As BP’s Deepwater Horizon rig continues to spew more than 200,000 gallons of oil daily into the Gulf of Mexico, Californians — and most especially Santa Barbara and Ventura counties — would be wise to consider the potential threat looming on their own shores should Measure J pass on June 8.

However, neither state nor county residents can vote on this crucial initiative. The only ones who can are 6,000 Carpinteria residents who live within the town’s postage stamp-size limits, and who are blasted daily with a lobbying campaign that appears to have exceeded $100 per voter.

Venoco’s targeting of Carpinteria and excluding of county voters was no accident. Initially, the oil company filed an application with the city, triggering the standard environmental review process. But, as that process began to reveal the damaging impacts of oil drilling on the town’s sensitive beach areas (scores of impacts were identified, 11 in the Class 1 category), Venoco pulled the plug on its application.

Instead, Venoco opted to do an end run around the town’s review process — the very same review that all project developers must go through — by buying itself a slot on the ballot. Using a tony public relations firm, and recruiters paid $3 per signature, Venoco purchased an initiative. Its campaign has been ceaseless: full-page color ads in local papers, CNN and local TV spots, relentless door-to-door canvassing of targeted voters, promising benefits and jobs, and even some folks paid $125 to show up at focus groups.

Should Venoco prevail on June 8, no amount of mitigation could offset the negative environmental impacts, public safety issues, endangerment of marine mammals, and potential water pollution. Indeed, believe it or not, Venoco would be entitled to bypass the entire city public review process: no local environmental analysis, no public hearings, no conditions to protect public health and safety.

More sadly, Measure J would negate the years of community planning and citizen vigilance that have fashioned Carpinteria into such a desirable town. Quaint neighborhoods, majestic views, serene coastal bluffs, and hiking trails would be shattered by the construction of a 175-foot oil derrick on beachside cliffs that overlook one of the last harbor seal rookeries on the California coast.

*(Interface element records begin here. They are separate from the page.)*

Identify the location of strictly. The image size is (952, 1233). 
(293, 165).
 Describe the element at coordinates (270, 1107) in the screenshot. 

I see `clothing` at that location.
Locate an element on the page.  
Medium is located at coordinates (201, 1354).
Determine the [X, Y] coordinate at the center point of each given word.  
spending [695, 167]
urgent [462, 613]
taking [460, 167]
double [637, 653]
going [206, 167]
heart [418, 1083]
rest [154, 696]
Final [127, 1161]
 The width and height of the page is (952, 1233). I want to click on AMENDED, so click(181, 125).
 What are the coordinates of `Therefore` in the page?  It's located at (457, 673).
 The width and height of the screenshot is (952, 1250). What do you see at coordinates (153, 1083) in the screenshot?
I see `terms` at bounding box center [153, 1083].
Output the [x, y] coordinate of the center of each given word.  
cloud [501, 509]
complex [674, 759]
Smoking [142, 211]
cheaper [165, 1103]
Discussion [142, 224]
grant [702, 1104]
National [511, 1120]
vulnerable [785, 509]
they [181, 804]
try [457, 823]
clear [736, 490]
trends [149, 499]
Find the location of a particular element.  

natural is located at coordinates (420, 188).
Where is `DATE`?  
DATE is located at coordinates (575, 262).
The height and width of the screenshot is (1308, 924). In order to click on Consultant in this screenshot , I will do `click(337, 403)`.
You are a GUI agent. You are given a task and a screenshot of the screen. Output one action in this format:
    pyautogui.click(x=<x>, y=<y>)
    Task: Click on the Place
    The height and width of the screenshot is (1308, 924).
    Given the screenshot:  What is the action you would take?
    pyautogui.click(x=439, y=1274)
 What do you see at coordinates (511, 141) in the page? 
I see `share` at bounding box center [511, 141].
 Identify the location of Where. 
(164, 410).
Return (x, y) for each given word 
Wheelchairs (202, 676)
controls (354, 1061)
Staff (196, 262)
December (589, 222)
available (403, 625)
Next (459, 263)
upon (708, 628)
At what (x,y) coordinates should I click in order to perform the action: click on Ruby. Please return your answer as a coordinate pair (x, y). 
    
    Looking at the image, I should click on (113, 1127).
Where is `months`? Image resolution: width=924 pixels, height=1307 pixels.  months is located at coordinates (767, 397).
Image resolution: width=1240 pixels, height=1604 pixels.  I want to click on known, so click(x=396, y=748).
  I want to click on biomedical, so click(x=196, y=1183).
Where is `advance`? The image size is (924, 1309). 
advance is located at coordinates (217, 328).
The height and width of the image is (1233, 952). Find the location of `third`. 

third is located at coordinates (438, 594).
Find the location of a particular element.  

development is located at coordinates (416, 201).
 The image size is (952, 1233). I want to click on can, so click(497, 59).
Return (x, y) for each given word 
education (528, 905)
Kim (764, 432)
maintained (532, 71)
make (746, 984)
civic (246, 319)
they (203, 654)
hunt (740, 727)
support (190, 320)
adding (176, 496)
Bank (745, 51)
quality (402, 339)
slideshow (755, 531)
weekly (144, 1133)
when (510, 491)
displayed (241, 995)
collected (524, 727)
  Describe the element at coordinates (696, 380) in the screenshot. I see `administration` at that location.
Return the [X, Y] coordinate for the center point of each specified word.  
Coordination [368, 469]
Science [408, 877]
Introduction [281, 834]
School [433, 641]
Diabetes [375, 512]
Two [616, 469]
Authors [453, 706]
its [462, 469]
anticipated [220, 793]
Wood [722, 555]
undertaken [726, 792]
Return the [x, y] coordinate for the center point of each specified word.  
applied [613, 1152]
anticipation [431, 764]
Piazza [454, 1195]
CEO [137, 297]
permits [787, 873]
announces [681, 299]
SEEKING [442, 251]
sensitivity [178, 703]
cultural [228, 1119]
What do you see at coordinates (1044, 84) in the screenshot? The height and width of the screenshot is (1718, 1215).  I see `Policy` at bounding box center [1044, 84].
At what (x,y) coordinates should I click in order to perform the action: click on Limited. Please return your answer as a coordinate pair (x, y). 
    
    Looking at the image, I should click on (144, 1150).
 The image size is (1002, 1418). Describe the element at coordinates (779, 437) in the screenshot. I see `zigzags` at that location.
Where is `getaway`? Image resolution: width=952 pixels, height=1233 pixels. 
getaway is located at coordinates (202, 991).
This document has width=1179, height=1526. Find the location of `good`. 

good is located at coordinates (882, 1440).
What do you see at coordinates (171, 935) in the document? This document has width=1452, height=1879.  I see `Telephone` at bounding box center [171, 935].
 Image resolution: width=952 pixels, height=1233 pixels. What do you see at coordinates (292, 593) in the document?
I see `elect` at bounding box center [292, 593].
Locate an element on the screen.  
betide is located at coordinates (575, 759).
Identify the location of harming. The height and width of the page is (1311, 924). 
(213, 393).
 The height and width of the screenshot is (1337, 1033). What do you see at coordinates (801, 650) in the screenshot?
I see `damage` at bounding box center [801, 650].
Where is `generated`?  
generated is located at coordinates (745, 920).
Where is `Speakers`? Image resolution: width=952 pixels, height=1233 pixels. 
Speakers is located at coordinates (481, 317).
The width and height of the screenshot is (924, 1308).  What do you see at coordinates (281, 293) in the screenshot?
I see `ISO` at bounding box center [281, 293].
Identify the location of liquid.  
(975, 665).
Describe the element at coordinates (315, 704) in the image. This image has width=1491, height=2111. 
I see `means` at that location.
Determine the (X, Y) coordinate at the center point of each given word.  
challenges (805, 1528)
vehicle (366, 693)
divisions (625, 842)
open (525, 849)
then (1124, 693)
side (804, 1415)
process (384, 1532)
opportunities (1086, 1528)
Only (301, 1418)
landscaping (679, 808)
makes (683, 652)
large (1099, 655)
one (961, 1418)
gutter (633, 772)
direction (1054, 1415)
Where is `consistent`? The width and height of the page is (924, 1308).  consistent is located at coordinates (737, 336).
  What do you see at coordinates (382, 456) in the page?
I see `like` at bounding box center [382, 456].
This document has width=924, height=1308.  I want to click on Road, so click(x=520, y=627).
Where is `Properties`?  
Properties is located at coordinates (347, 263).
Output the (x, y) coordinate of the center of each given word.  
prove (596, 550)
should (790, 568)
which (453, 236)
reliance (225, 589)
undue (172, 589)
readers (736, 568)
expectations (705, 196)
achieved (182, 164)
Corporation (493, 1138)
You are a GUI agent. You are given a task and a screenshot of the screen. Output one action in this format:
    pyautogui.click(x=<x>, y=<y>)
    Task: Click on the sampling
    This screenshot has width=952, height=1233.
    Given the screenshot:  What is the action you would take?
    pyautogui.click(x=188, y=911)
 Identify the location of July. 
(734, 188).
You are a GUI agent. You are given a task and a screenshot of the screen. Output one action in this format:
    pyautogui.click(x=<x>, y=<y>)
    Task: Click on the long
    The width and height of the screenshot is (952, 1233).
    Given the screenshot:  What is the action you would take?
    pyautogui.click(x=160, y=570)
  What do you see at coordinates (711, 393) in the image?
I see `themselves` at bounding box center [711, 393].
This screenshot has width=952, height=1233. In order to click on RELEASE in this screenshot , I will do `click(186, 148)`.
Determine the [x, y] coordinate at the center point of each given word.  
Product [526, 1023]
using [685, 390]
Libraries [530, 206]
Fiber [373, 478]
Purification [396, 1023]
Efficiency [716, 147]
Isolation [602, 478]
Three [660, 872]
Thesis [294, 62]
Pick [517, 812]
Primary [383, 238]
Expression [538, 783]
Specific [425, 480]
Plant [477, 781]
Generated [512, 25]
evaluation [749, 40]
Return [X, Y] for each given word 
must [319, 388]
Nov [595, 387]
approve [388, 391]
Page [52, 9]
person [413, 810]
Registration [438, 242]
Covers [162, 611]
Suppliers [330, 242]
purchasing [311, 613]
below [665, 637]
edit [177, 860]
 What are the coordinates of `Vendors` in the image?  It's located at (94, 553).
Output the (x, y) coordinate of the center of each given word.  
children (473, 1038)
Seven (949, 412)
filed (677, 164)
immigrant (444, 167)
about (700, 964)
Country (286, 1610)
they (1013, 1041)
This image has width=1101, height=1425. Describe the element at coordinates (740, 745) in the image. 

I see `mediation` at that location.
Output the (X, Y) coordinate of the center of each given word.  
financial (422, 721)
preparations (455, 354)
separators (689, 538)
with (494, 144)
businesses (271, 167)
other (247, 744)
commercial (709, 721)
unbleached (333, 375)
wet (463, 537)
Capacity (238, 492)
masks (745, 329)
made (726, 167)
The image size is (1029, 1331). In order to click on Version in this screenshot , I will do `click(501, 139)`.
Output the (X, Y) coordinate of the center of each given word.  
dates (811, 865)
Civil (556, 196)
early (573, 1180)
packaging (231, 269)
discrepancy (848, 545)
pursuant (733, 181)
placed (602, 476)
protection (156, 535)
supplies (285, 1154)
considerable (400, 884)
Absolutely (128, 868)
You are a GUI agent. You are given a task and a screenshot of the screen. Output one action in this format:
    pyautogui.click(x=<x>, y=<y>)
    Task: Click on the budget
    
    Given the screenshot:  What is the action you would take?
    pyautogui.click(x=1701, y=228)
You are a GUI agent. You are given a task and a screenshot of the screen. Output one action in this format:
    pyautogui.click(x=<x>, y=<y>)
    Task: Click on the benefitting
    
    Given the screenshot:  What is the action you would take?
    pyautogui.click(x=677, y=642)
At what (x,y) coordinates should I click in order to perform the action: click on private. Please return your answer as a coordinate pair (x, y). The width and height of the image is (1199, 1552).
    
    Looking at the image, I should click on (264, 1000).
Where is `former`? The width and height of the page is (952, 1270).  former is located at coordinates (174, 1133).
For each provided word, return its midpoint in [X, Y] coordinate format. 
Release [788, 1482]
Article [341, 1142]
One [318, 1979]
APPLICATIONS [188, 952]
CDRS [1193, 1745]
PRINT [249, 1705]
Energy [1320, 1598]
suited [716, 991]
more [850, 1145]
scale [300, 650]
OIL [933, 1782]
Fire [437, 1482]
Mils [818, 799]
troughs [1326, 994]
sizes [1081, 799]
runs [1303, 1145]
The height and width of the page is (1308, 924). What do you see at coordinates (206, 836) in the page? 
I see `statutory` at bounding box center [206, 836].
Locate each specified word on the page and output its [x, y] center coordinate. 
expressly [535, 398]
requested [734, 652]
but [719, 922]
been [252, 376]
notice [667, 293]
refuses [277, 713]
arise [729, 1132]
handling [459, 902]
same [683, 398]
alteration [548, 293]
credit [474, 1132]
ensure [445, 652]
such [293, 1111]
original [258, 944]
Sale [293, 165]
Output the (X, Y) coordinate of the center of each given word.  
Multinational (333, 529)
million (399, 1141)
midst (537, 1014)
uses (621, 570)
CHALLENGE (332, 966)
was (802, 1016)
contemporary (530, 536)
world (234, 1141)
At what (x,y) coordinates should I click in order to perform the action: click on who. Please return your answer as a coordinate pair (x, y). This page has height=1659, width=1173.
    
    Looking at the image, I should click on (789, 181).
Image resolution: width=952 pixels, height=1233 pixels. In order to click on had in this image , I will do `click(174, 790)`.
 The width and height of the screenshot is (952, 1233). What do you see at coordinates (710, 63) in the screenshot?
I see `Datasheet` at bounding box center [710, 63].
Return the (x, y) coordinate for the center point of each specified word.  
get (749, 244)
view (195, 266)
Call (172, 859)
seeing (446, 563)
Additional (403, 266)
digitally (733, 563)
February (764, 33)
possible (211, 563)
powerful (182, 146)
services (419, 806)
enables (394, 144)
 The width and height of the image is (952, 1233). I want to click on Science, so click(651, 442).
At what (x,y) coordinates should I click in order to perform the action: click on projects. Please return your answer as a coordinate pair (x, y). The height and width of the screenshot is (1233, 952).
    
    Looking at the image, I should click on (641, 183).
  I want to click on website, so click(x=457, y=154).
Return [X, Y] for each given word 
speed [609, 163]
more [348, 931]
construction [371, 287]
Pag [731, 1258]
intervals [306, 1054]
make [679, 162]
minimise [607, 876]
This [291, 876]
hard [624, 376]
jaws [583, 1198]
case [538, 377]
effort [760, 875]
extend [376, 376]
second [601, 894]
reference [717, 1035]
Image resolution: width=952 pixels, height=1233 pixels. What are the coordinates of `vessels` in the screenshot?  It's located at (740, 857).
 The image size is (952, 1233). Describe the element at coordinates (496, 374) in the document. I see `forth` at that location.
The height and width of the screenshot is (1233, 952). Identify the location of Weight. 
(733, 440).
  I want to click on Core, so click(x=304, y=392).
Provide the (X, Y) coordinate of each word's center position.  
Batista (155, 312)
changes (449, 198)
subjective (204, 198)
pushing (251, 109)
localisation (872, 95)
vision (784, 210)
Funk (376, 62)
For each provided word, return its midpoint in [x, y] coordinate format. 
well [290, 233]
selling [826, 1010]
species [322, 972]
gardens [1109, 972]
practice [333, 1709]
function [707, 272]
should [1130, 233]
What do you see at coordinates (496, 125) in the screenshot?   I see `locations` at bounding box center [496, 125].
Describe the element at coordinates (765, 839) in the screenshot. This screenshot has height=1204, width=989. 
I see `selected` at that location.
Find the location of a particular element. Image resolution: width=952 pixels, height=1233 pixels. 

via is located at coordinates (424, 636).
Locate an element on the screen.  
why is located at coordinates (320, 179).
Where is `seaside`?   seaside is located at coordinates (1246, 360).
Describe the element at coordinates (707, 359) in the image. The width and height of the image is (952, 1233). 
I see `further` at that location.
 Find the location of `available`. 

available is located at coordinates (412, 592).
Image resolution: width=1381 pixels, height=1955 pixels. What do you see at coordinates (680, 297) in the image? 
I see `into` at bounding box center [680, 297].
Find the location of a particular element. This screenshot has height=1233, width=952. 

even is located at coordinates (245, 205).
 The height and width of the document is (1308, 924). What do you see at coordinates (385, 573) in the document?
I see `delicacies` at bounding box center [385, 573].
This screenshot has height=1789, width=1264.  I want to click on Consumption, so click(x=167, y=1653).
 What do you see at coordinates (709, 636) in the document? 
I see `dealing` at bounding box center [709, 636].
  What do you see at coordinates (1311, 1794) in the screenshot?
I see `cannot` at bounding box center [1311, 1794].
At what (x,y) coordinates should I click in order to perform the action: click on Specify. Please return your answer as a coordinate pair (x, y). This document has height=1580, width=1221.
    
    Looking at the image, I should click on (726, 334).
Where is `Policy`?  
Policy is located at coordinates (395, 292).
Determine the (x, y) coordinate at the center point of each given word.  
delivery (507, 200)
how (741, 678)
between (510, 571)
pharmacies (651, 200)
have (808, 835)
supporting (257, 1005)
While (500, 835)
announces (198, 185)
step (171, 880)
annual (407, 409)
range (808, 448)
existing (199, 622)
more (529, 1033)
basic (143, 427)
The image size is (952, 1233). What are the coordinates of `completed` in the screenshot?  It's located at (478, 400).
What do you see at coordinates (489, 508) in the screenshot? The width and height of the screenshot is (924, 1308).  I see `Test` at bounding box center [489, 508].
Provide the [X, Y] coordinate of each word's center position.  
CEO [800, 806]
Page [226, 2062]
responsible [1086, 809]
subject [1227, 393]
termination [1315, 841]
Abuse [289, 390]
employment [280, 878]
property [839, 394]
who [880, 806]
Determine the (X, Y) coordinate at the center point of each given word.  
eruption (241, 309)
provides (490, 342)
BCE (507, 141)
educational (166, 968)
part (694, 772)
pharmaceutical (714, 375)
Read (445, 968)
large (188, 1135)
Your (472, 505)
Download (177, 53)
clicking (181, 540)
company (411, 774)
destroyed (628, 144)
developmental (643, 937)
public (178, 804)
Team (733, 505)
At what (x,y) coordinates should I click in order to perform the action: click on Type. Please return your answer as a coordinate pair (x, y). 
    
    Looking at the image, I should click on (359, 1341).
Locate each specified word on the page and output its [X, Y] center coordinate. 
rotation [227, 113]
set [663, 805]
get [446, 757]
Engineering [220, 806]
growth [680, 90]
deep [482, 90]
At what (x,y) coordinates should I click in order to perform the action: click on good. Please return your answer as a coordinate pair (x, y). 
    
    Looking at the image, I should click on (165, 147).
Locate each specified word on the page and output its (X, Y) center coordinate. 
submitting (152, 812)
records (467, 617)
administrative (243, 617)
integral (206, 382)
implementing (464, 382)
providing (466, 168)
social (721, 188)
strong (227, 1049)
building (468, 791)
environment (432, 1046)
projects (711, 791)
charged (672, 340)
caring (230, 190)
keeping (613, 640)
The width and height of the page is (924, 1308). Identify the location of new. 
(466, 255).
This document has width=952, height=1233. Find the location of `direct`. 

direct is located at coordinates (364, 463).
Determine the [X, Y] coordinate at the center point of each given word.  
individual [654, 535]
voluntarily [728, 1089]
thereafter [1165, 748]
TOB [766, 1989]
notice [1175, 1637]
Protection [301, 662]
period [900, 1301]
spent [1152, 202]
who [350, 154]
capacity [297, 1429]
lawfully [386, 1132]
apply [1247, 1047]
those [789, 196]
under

Minimally, Venoco’s project would introduce clanging pipes, noxious odors, and bright night lighting while flirting with all the risks attendant upon slant-drilling up to 35 wells for 20 to 30 years, or possibly forever. Indeed, passage of Measure J would grant automatic and open-ended approval for Venoco to do virtually anything it wants on its 35-acre property — as long as it relates to the oil- and gas-drilling project. No future city council would have the power to change this, even in the name of public safety.

And contrary to the message of Venoco’s ad campaigns, Measure J does not guarantee any money for Carpinteria. There are no guaranteed funds for public schools. In fact, according to its Security and Exchange Commission filings, Venoco is debt-ridden. It is kept afloat by huge loans at a whopping 11-percent interest. With a $150-million debt to pay off — and, as of December 2009, total indebtedness of $695 million — it’s difficult to imagine the company passing out free money to anyone. It’s even quite possible and plausible that Venoco will sell Paredon, as it has sold other oil projects.

And should there be a spill, explosion, or blowout, as there was at Venoco’s site in Glenn County in late April, the company does not have adequate insurance for all potential risks, according to its own financial statements.

Even the royalty issue — if Venoco should strike oil — is murky. Venoco only owns one of the three leases, according to its initial application. And the state, in desperate financial straits, could well be unable to honor any local share provisions.

Venoco has threatened voters by saying if they don’t get approval to drill onshore, they will go offshore and Carpinteria will lose its chance at royalties. In fact, if the company could go offshore, the same royalty conditions would apply. However, its chance of going offshore is slim to none, as the state has not allowed a new platform in the Santa Barbara channel since 1966. Moreover, reflecting the nationwide horror over the BP spill, both Governor Schwarzenegger and President Obama have kiboshed more offshore drilling.

Ironically, Measure J could destroy the very thing that led Carpinteria to become incorporated in 1965: local control. Moreover, it would set a precedent in which every town and city in California would be vulnerable to a corporate takeover via brass-knuckled manipulation of the initiative process.